Durante os momentos do processo de reflexão, nas ações de: Descrição:
Solicito informações complementares;
Retomo aspectos que ajudem na compreensão do que foi relatado; Evidencio contradições presentes no relato.
Informação:
Solicito evidências da relação entre as práticas e os princípios que as orientam; Complemento a discussão acrescentando outras evidências acerca dos relatos; Concordo com os argumentos apresentados, acrescentando outros;
Discordo dos argumentos, quando necessário, apresentando e esclarecendo meu ponto de vista.
Confronto:
Solicito esclarecimentos sobre a pertinência e importância do referencial teórico; Estimulo a identificação dos pressupostos teóricos e a relação com a prática; Acrescento à discussão os meus argumentos;
Discordo dos argumentos, quando necessário, fundamentando meu ponto de vista; Solicito explicações sobre as causas dos fatos descritos.
Reconstrução:
Coloco questões que auxiliam a ampliação das alternativas de mudanças na prática; Apresento algumas sugestões, evidenciando sua pertinência e importância para a
consecução dos objetivos propostos. Escuta:
Escuto os pares com atenção; Respeito a vez de falar do outro;
Contribuo para os partícipes aprenderem a escutar. Espera:
Espero minha vez para falar;
Registro minha ideia para expressá-la no momento oportuno; Contribuo para os partícipes aprenderem a esperar.
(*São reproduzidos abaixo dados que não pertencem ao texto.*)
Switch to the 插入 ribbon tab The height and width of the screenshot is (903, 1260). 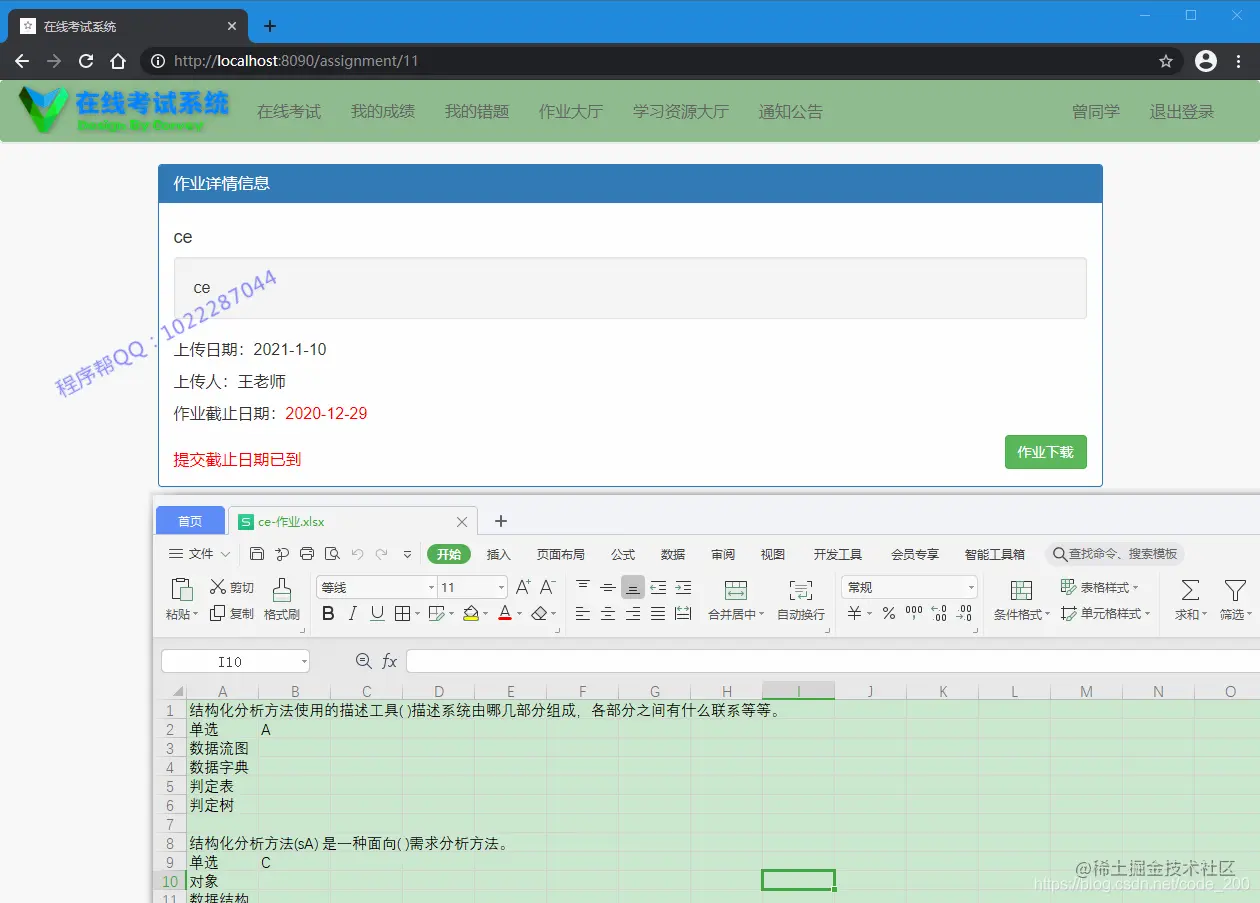[499, 553]
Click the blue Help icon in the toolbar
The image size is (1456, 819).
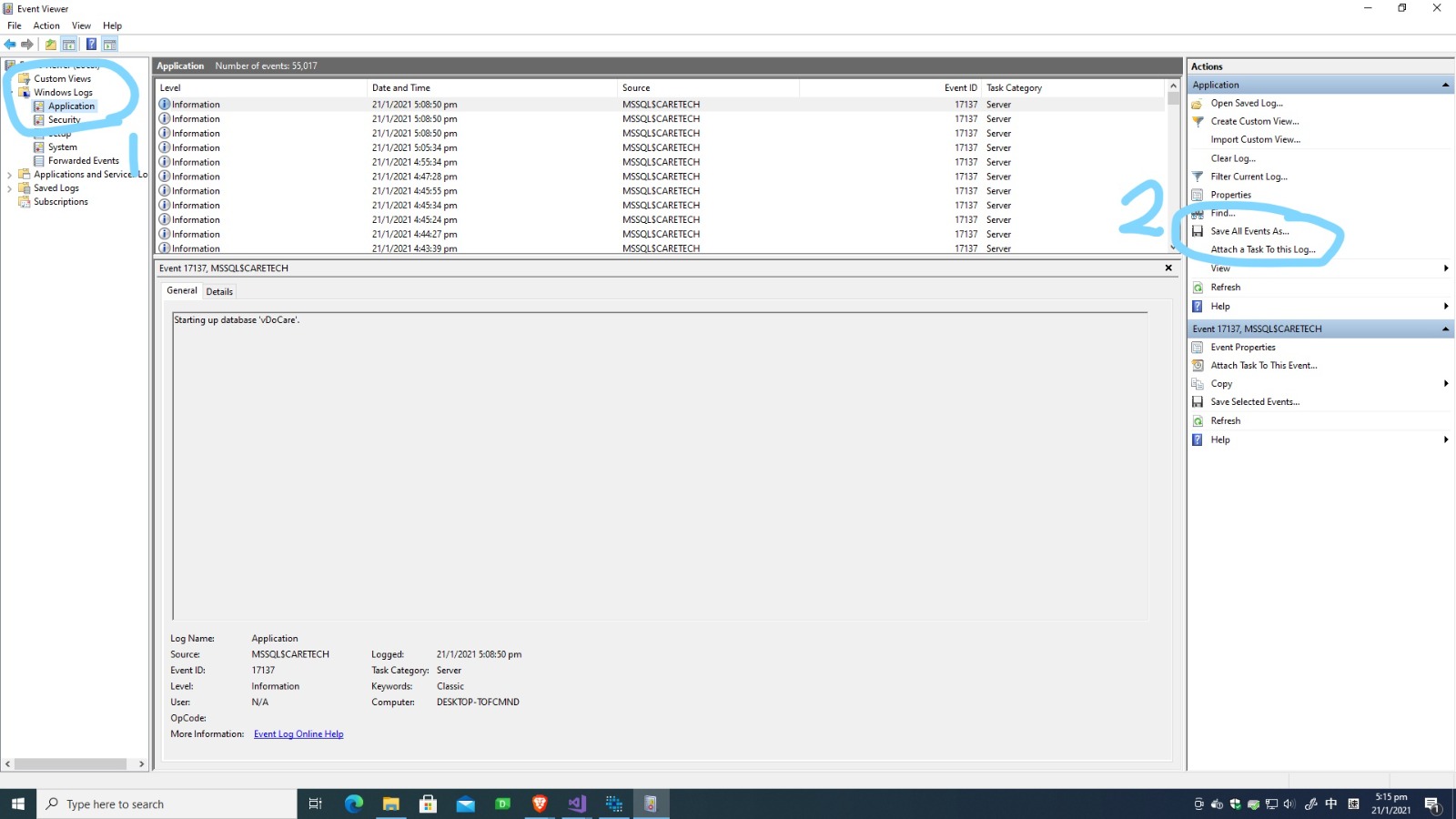[x=91, y=45]
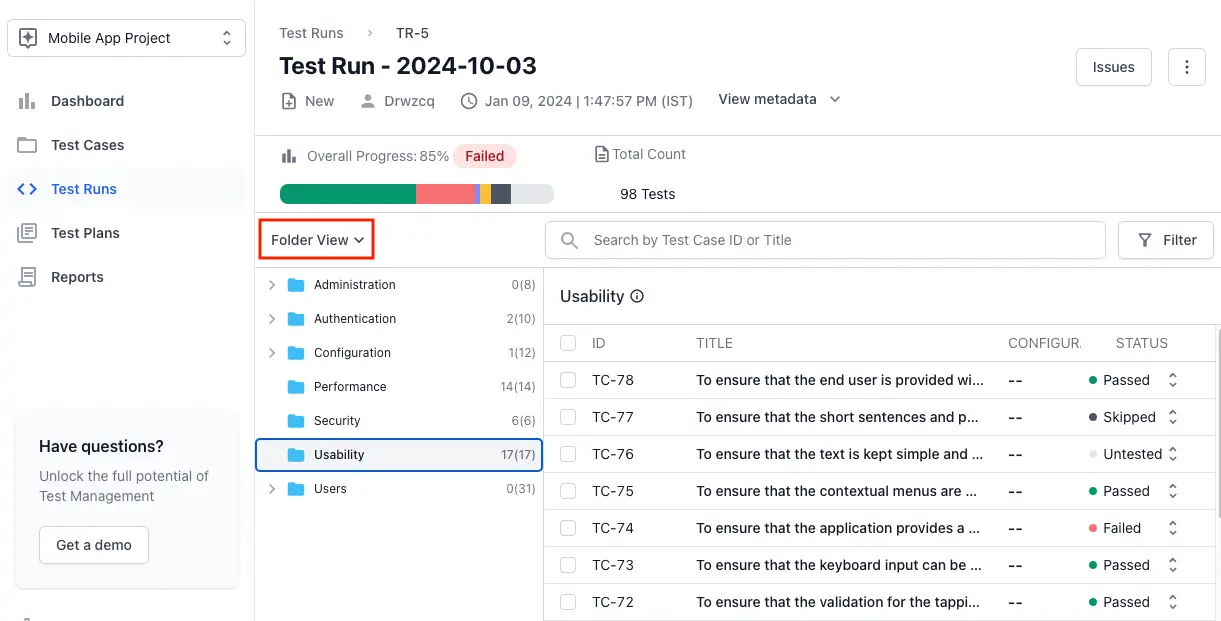
Task: Select the Users folder in tree
Action: point(330,489)
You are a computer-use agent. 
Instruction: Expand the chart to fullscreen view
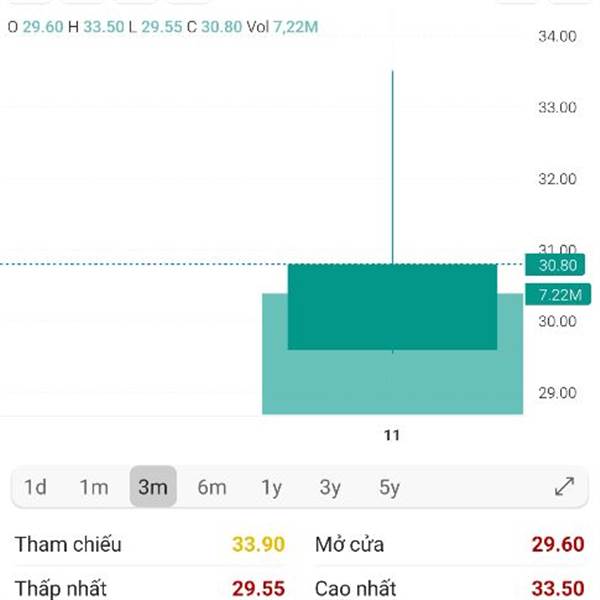pos(564,486)
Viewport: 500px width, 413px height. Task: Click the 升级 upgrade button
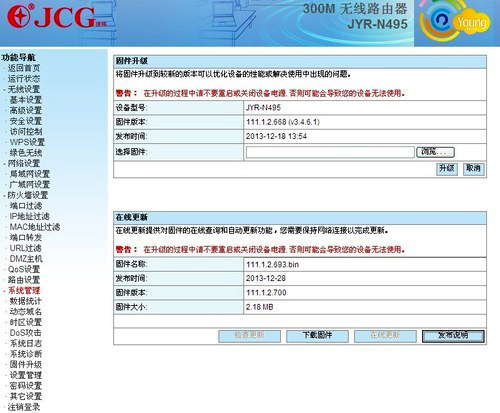click(447, 169)
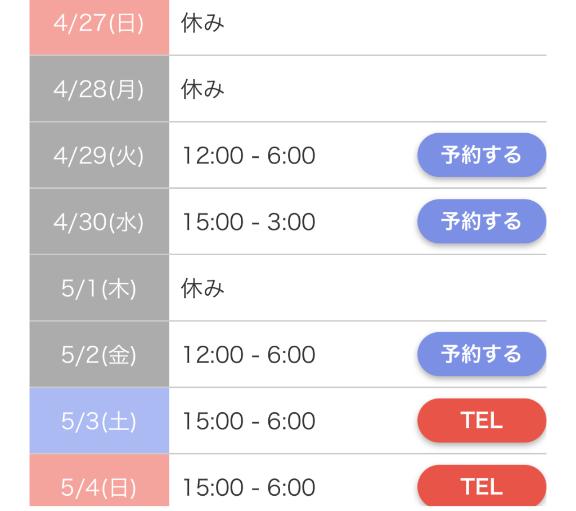Tap 予約する for 5/2(金)

[482, 354]
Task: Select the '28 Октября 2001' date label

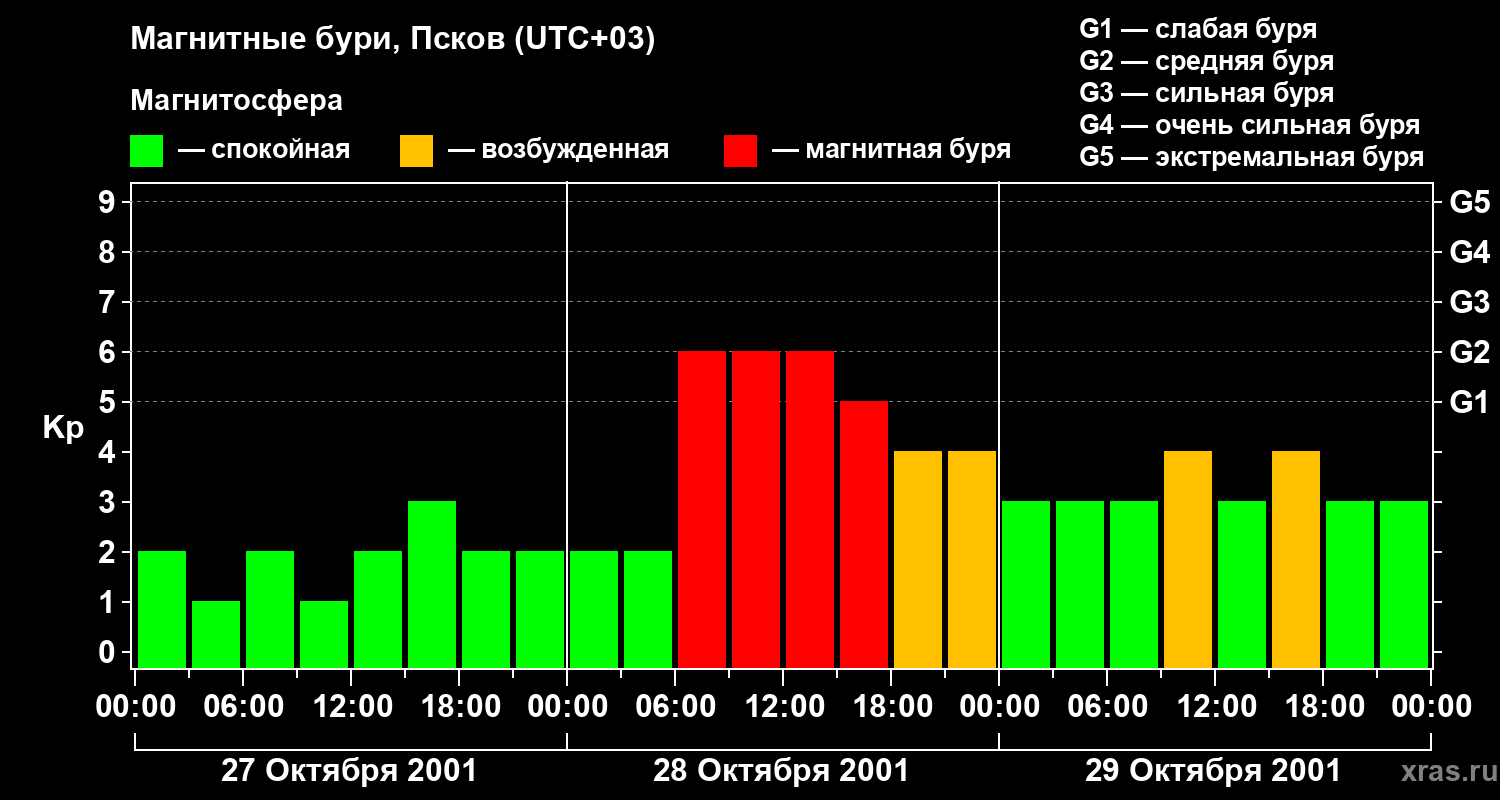Action: point(781,771)
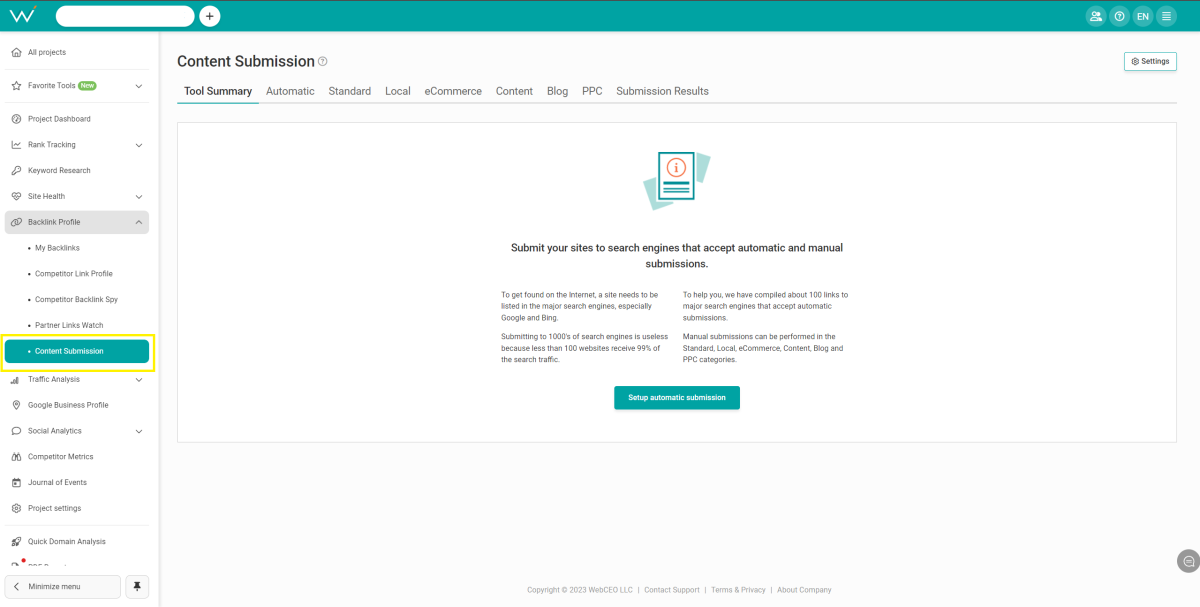Click the project search input field
The image size is (1200, 607).
[125, 16]
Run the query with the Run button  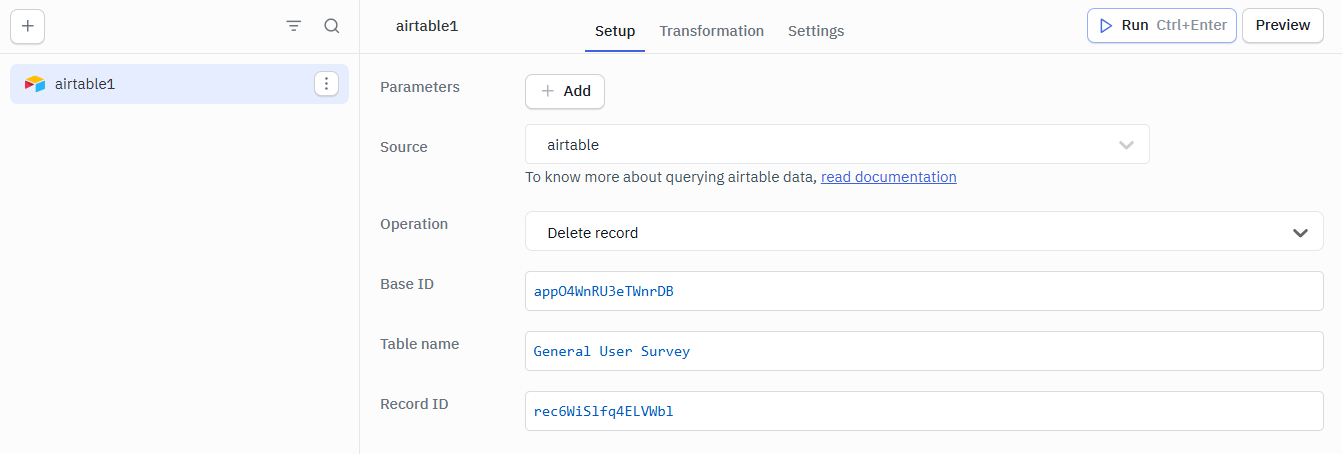(x=1161, y=26)
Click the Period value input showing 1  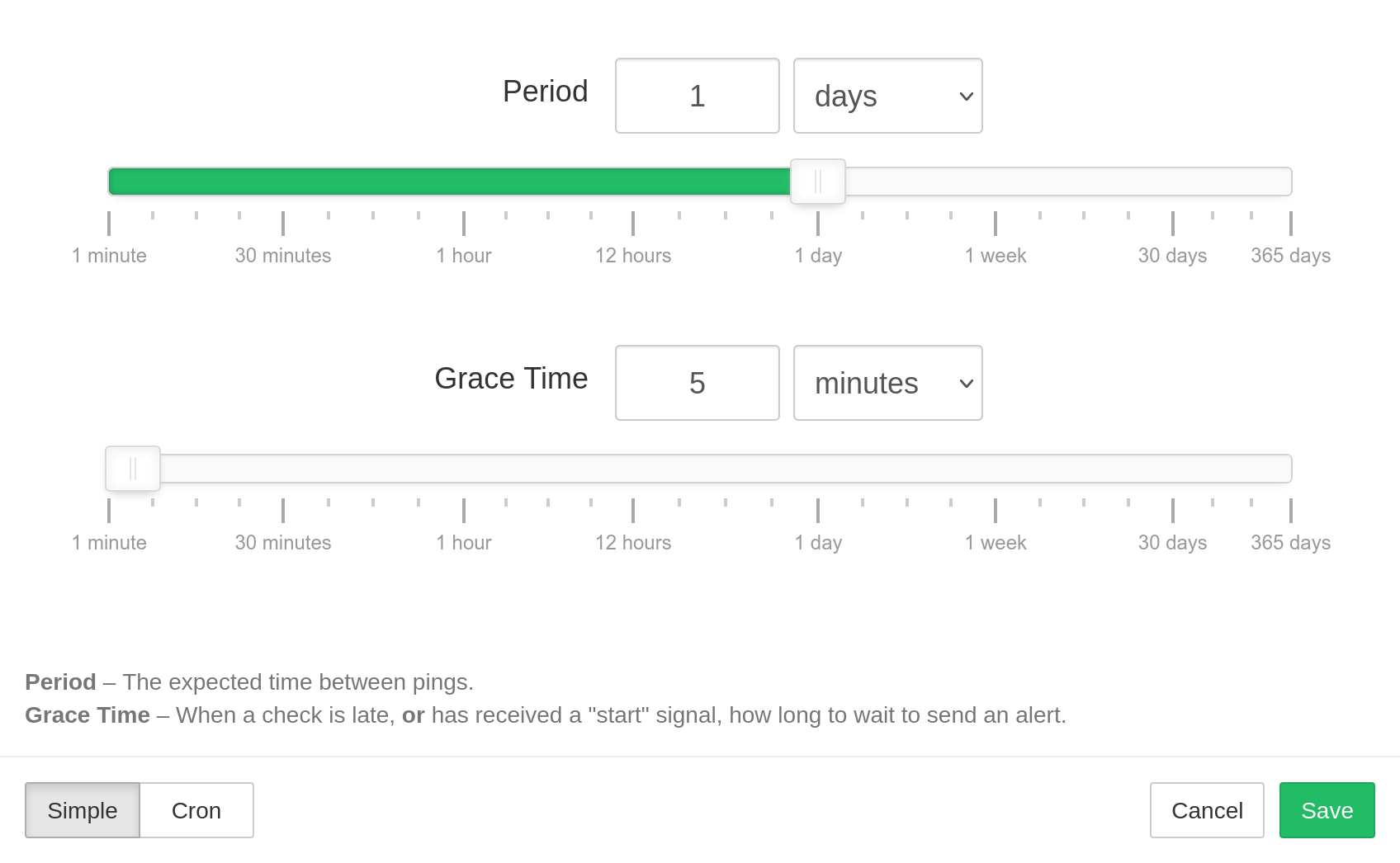(x=697, y=96)

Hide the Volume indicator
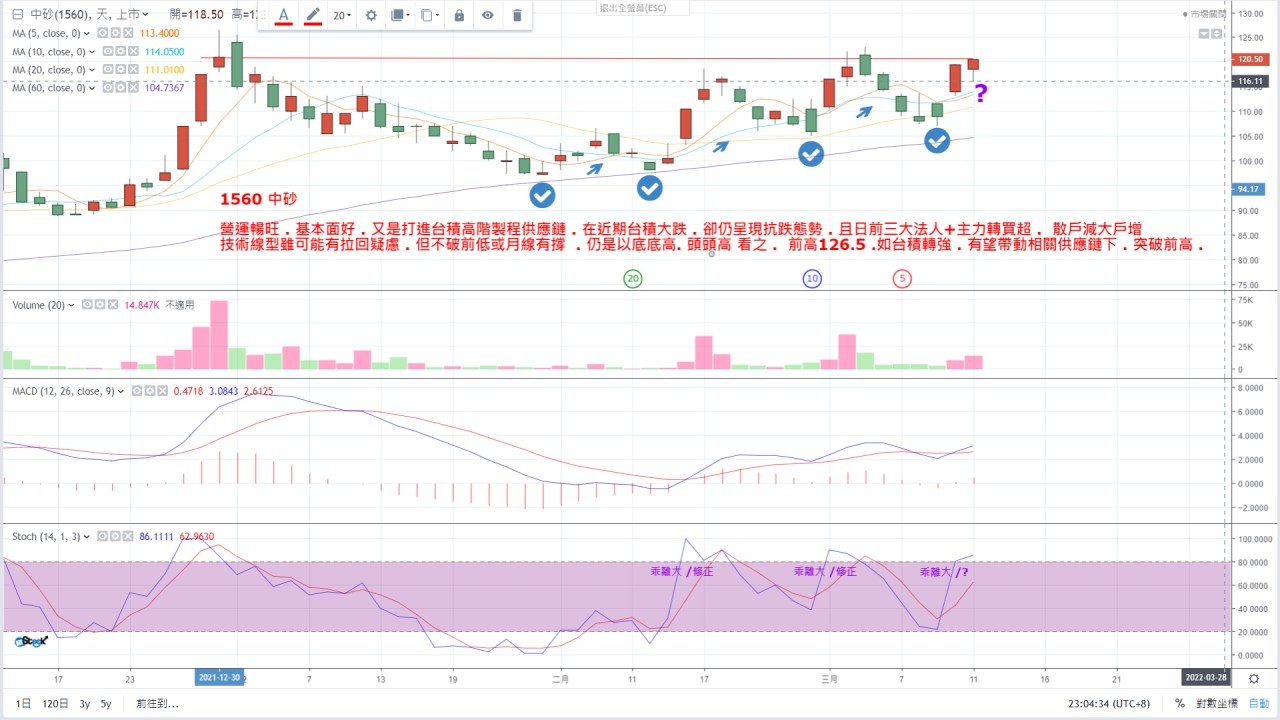tap(87, 305)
Os roteiros que utilizamos durante o processo reflexivo seguiram em parte a mesma estrutura elaborada na pesquisa Conhecendo e Construindo a Prática Pedagógica, da base de pesquisa Currículo, Saberes e Práticas Educativas, do Programa de Pós-Graduação em Educação da UFRN, acrescentando-se apenas questões referentes à especificidade de nosso estudo e outras dos estudos de Liberali (2008).
As Sessões Reflexivas foram gravadas em MP4 e transcritas na íntegra, tendo o cuidado para que nenhum detalhe fosse suprimido. Em seguida, devolvidas às partícipes para as devidas correções/alterações antes da redação final do texto.
Foram realizadas cinco Sessões Reflexivas, duas com Alga Marinha, duas com Água Viva e uma com Estrela do Mar, na sala do Núcleo de Estudos e Pesquisas em Ciências Sociais Aplicadas (NEPSA/UFRN), exceto uma que se efetivou no Colégio Salesiano Dom Bosco Natal/RN. As sessões tiveram a duração média de duas horas e meia.